**What is required**
Every line of the listing should be repeated exactly.

__________

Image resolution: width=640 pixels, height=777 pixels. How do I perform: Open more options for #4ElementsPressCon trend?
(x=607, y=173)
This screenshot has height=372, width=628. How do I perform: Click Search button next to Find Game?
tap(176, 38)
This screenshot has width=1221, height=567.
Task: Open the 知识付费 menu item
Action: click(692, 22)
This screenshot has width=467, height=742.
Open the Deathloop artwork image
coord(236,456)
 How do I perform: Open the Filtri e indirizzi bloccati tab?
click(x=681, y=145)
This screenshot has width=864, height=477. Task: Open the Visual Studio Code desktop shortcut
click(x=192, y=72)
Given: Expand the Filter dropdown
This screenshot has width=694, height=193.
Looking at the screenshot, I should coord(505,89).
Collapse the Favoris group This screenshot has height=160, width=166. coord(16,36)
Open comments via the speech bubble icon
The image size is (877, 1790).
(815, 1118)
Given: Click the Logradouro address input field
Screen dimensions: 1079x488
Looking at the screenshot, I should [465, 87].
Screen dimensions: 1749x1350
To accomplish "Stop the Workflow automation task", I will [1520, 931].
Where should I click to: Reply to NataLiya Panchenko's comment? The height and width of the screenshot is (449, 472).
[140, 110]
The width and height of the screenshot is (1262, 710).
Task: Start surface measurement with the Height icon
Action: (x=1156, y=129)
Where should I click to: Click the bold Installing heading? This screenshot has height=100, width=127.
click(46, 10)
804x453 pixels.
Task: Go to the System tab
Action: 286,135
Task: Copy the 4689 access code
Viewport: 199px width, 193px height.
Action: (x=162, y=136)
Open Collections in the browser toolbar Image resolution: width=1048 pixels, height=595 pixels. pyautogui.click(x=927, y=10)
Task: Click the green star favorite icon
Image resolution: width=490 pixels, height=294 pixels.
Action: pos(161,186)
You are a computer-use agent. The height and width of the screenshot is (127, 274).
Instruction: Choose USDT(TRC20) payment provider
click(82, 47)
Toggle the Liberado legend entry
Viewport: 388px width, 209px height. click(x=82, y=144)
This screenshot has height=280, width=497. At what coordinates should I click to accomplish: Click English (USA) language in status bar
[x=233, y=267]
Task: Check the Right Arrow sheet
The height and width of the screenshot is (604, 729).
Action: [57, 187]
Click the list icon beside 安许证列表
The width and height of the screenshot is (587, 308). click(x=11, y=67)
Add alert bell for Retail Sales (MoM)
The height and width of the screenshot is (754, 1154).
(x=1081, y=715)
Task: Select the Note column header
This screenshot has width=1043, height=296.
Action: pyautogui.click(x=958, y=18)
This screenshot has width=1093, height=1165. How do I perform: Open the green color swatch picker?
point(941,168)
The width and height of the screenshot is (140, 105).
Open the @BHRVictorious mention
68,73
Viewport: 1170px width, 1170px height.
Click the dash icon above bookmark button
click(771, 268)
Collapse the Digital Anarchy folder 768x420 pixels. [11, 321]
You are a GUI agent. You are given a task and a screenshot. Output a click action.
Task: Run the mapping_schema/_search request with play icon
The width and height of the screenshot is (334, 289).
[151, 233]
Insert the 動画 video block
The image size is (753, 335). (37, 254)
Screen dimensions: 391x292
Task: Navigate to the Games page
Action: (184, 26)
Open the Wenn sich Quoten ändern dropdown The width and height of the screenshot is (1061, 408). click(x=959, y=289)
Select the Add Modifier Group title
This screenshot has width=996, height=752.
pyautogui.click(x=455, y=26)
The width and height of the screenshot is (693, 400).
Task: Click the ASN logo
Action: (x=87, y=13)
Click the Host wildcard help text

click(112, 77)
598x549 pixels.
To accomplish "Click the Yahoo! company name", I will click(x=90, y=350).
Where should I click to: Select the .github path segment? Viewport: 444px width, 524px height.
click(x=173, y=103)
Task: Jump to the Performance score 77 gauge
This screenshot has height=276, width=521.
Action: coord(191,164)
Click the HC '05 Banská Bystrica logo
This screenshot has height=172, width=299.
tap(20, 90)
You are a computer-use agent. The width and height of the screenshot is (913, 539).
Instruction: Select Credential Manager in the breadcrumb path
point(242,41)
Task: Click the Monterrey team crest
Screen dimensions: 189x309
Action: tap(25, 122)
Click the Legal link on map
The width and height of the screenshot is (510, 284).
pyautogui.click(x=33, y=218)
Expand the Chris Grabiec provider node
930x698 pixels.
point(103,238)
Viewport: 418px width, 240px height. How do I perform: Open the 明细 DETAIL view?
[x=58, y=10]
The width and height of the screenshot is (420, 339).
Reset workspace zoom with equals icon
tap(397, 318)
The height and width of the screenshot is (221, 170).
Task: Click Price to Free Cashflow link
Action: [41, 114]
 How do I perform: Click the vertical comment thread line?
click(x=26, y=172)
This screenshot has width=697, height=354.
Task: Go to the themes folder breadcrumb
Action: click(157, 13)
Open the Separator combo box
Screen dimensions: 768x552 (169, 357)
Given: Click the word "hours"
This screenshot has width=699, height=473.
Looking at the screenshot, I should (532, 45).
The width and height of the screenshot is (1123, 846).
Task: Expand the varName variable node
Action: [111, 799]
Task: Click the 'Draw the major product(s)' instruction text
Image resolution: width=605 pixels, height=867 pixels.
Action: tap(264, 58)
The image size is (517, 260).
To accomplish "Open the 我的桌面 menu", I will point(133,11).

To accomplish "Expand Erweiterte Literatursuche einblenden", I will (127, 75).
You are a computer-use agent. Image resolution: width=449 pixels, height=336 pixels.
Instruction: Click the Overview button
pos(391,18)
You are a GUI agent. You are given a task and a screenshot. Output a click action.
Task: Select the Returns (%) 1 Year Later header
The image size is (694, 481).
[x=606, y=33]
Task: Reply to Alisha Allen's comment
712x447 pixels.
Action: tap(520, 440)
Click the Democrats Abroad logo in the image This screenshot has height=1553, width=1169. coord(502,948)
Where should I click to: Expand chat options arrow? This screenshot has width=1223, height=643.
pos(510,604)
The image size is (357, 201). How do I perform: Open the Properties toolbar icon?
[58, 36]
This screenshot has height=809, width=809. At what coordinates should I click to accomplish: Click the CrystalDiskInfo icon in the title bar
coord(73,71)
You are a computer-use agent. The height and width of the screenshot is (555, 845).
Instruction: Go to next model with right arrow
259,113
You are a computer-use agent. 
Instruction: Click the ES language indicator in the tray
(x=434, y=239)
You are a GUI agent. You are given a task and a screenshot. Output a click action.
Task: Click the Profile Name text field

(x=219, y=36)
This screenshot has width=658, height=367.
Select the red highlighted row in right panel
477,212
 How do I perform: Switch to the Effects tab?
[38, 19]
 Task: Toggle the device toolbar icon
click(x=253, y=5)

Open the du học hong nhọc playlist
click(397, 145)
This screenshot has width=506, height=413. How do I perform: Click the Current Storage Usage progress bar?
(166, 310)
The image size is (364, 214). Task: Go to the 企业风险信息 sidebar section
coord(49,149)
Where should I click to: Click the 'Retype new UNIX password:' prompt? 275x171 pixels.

__________

**Output**
Image resolution: width=640 pixels, height=777 pixels. How do I perform: Open more options for #4ElementsPressCon trend?
(x=607, y=173)
This screenshot has height=372, width=628. How do I perform: Click Search button next to Find Game?
tap(176, 38)
This screenshot has width=1221, height=567.
Task: Open the 知识付费 menu item
Action: click(692, 22)
This screenshot has width=467, height=742.
Open the Deathloop artwork image
coord(236,456)
 How do I perform: Open the Filtri e indirizzi bloccati tab?
click(x=681, y=145)
This screenshot has width=864, height=477. Task: Open the Visual Studio Code desktop shortcut
click(x=192, y=72)
Given: Expand the Filter dropdown
This screenshot has width=694, height=193.
Looking at the screenshot, I should coord(505,89).
Collapse the Favoris group This screenshot has height=160, width=166. coord(16,36)
Open comments via the speech bubble icon
The image size is (877, 1790).
(815, 1118)
Given: Click the Logradouro address input field
Screen dimensions: 1079x488
Looking at the screenshot, I should [465, 87].
Screen dimensions: 1749x1350
To accomplish "Stop the Workflow automation task", I will [1520, 931].
Where should I click to: Reply to NataLiya Panchenko's comment? The height and width of the screenshot is (449, 472).
[140, 110]
The width and height of the screenshot is (1262, 710).
Task: Start surface measurement with the Height icon
Action: (x=1156, y=129)
Where should I click to: Click the bold Installing heading? This screenshot has height=100, width=127.
click(46, 10)
804x453 pixels.
Task: Go to the System tab
Action: 286,135
Task: Copy the 4689 access code
Viewport: 199px width, 193px height.
Action: (x=162, y=136)
Open Collections in the browser toolbar Image resolution: width=1048 pixels, height=595 pixels. pyautogui.click(x=927, y=10)
Task: Click the green star favorite icon
Image resolution: width=490 pixels, height=294 pixels.
Action: pos(161,186)
You are a computer-use agent. The height and width of the screenshot is (127, 274).
Instruction: Choose USDT(TRC20) payment provider
click(82, 47)
Toggle the Liberado legend entry
Viewport: 388px width, 209px height. click(x=82, y=144)
This screenshot has height=280, width=497. At what coordinates should I click to accomplish: Click English (USA) language in status bar
[x=233, y=267]
Task: Check the Right Arrow sheet
The height and width of the screenshot is (604, 729).
Action: [57, 187]
Click the list icon beside 安许证列表
The width and height of the screenshot is (587, 308). click(x=11, y=67)
Add alert bell for Retail Sales (MoM)
The height and width of the screenshot is (754, 1154).
(x=1081, y=715)
Task: Select the Note column header
This screenshot has width=1043, height=296.
Action: pyautogui.click(x=958, y=18)
This screenshot has width=1093, height=1165. How do I perform: Open the green color swatch picker?
point(941,168)
The width and height of the screenshot is (140, 105).
Open the @BHRVictorious mention
68,73
Viewport: 1170px width, 1170px height.
Click the dash icon above bookmark button
click(771, 268)
Collapse the Digital Anarchy folder 768x420 pixels. [11, 321]
You are a GUI agent. You are given a task and a screenshot. Output a click action.
Task: Run the mapping_schema/_search request with play icon
The width and height of the screenshot is (334, 289).
[151, 233]
Insert the 動画 video block
The image size is (753, 335). (37, 254)
Screen dimensions: 391x292
Task: Navigate to the Games page
Action: (184, 26)
Open the Wenn sich Quoten ändern dropdown The width and height of the screenshot is (1061, 408). click(x=959, y=289)
Select the Add Modifier Group title
This screenshot has width=996, height=752.
pyautogui.click(x=455, y=26)
The width and height of the screenshot is (693, 400).
Task: Click the ASN logo
Action: (x=87, y=13)
Click the Host wildcard help text

click(112, 77)
598x549 pixels.
To accomplish "Click the Yahoo! company name", I will click(x=90, y=350).
Where should I click to: Select the .github path segment? Viewport: 444px width, 524px height.
click(x=173, y=103)
Task: Jump to the Performance score 77 gauge
This screenshot has height=276, width=521.
Action: coord(191,164)
Click the HC '05 Banská Bystrica logo
This screenshot has height=172, width=299.
tap(20, 90)
You are a computer-use agent. The width and height of the screenshot is (913, 539).
Instruction: Select Credential Manager in the breadcrumb path
point(242,41)
Task: Click the Monterrey team crest
Screen dimensions: 189x309
Action: tap(25, 122)
Click the Legal link on map
The width and height of the screenshot is (510, 284).
pyautogui.click(x=33, y=218)
Expand the Chris Grabiec provider node
930x698 pixels.
point(103,238)
Viewport: 418px width, 240px height. How do I perform: Open the 明细 DETAIL view?
[x=58, y=10]
The width and height of the screenshot is (420, 339).
Reset workspace zoom with equals icon
tap(397, 318)
The height and width of the screenshot is (221, 170).
Task: Click Price to Free Cashflow link
Action: [41, 114]
 How do I perform: Click the vertical comment thread line?
click(x=26, y=172)
This screenshot has width=697, height=354.
Task: Go to the themes folder breadcrumb
Action: click(157, 13)
Open the Separator combo box
Screen dimensions: 768x552 (169, 357)
Given: Click the word "hours"
This screenshot has width=699, height=473.
Looking at the screenshot, I should (532, 45).
The width and height of the screenshot is (1123, 846).
Task: Expand the varName variable node
Action: [111, 799]
Task: Click the 'Draw the major product(s)' instruction text
Image resolution: width=605 pixels, height=867 pixels.
Action: tap(264, 58)
The image size is (517, 260).
To accomplish "Open the 我的桌面 menu", I will point(133,11).

To accomplish "Expand Erweiterte Literatursuche einblenden", I will (127, 75).
You are a computer-use agent. Image resolution: width=449 pixels, height=336 pixels.
Instruction: Click the Overview button
pos(391,18)
You are a GUI agent. You are given a task and a screenshot. Output a click action.
Task: Select the Returns (%) 1 Year Later header
The image size is (694, 481).
[x=606, y=33]
Task: Reply to Alisha Allen's comment
712x447 pixels.
Action: tap(520, 440)
Click the Democrats Abroad logo in the image This screenshot has height=1553, width=1169. coord(502,948)
Where should I click to: Expand chat options arrow? This screenshot has width=1223, height=643.
pos(510,604)
The image size is (357, 201). How do I perform: Open the Properties toolbar icon?
[58, 36]
This screenshot has height=809, width=809. At what coordinates should I click to accomplish: Click the CrystalDiskInfo icon in the title bar
coord(73,71)
You are a computer-use agent. The height and width of the screenshot is (555, 845).
Instruction: Go to next model with right arrow
259,113
You are a computer-use agent. 
Instruction: Click the ES language indicator in the tray
(x=434, y=239)
You are a GUI agent. You are given a task and a screenshot. Output a click action.
Task: Click the Profile Name text field

(x=219, y=36)
This screenshot has width=658, height=367.
Select the red highlighted row in right panel
477,212
 How do I perform: Switch to the Effects tab?
[38, 19]
 Task: Toggle the device toolbar icon
click(x=253, y=5)

Open the du học hong nhọc playlist
click(397, 145)
This screenshot has width=506, height=413. How do I perform: Click the Current Storage Usage progress bar?
(166, 310)
The image size is (364, 214). Task: Go to the 企业风险信息 sidebar section
coord(49,149)
Where should I click to: Click the 'Retype new UNIX password:' prompt? 275x171 pixels.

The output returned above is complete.